Gab es einen Trainer, der Sie besonders geprägt hat?

Die schillerndste Trainerfigur war bestimmt Otto Barić. Jetzt, da ich selbst Trainer bin, verstehe ich viel besser, was er oder andere Trainer früher gemeint haben. Barić war nicht nur ein großartiger Motivator, er war auch ein exzellenter Taktiker, der das Spiel sehr gut lesen konnte.

Gegen Malmö könnten Sie es Barić gleichtun und 20 Jahre später mit Salzburg in die Champions League einziehen.

Das wäre ein absoluter Traum. Salzburg ist seit acht Jahren dahinter, dieses Ziel zu erreichen. Heuer haben wir sehr gute Chancen, und ich will das in mich gesteckte Vertrauen in Form der erfolgreichen Qualifikation zurückzahlen.

Wie frisch sind Ihre Erinnerungen an die Saison 1994/1995 und Spiele gegen Ajax oder Milan?

Ich habe noch viele schöne Bilder im Kopf. Jetzt wünsche ich mir, dass meine Spieler Ähnliches erleben dürfen.

Der ewige Traum

Sechsmal ist Salzburg in der Ära Red Bull bislang am Versuch gescheitert, sich für die Champions League zu qualifizieren. Das Aus kam dabei nicht nur gegen namhafte Gegner wie Valencia (2006) oder Fenerbahçe (2013), die Pleite gegen Halbprofis aus Düdelingen (2012) bleibt ewig in Erinnerung.

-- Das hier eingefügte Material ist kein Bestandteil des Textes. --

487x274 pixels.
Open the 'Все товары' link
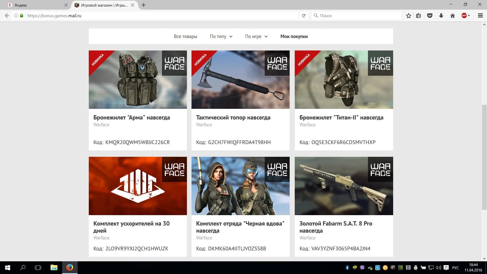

Im siebenten Anlauf soll sich die Tür zur Königsklasse nun endlich öffnen. Letzte Hürde ist Schwedens Meister, Malmö FF. Das Hinspiel findet am Dienstag in Salzburg statt (20.45 Uhr, live in Puls4, Sky), das Rückspiel in Malmö am 27. August.

Steckbrief

Adolf „Adi“ Hütterwurde am 11. Februar 1970 in Hohenems, Vorarlberg, geboren.

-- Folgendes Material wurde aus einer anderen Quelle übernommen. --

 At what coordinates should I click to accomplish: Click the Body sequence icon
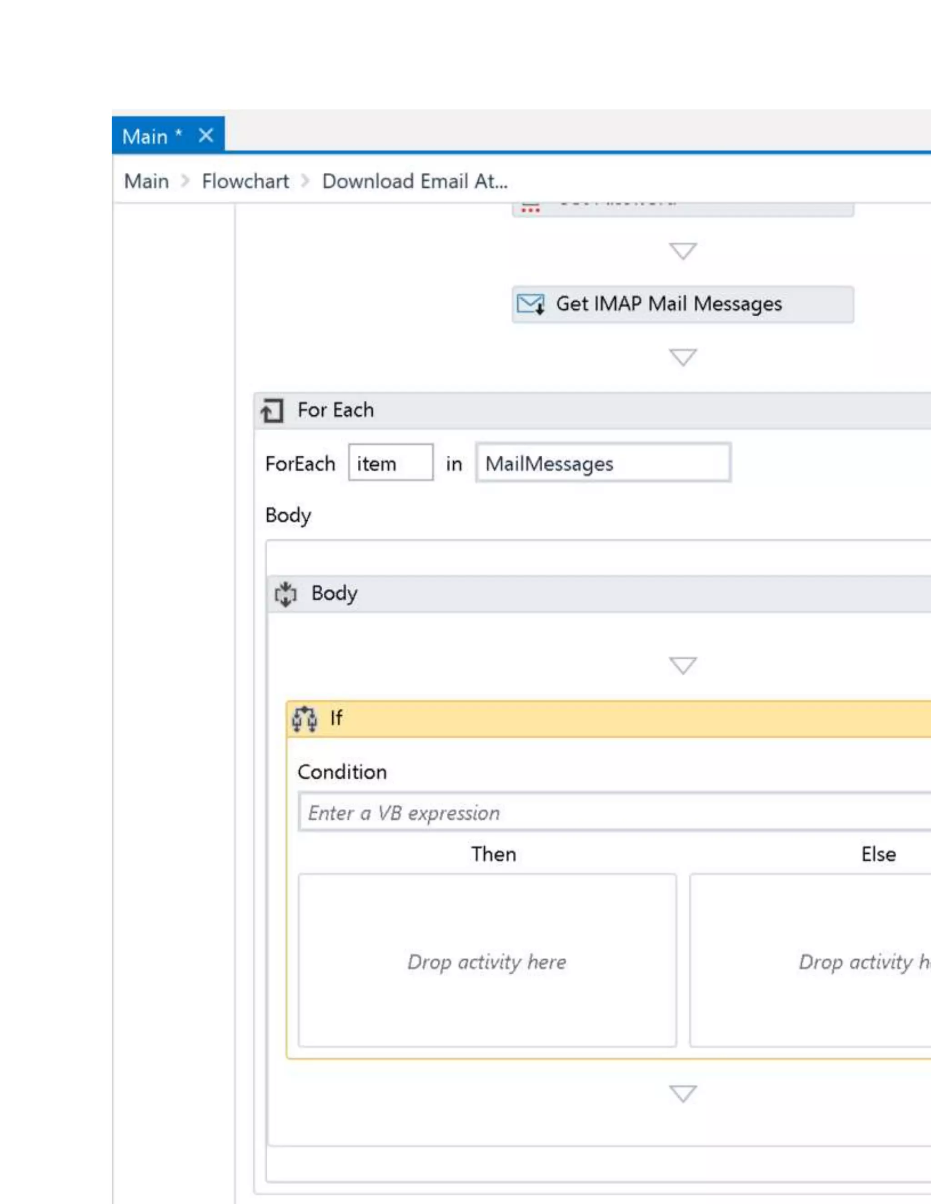[x=286, y=594]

Seine Spielerkarriere begann Hütter in Altach, weitere Stationen waren GAK, Lask, Austria Salzburg, Kapfenberg und Red Bull Juniors. Seine größten Erfolge feierte er mit der Salzburger Austria. Hütter wurde dreimal Meister, erreichte 1994 das Finale des Uefa-Cups und spielte Champions League.

2007, unmittelbar nach dem Ende seiner aktiven Laufbahn, wechselte Hütter in das Trainergeschäft.Er coachte die Red Bull Juniors, zunächst noch als Ko-Trainer. Von 2009 bis 2012 betreute er Altach, ehe er zu Grödig wechselte, in die Bundesliga aufstieg und dort mit dem Dorfklub den dritten Platz belegte.

Im Mai 2014 folgte er Roger Schmidt als Salzburg-Trainer.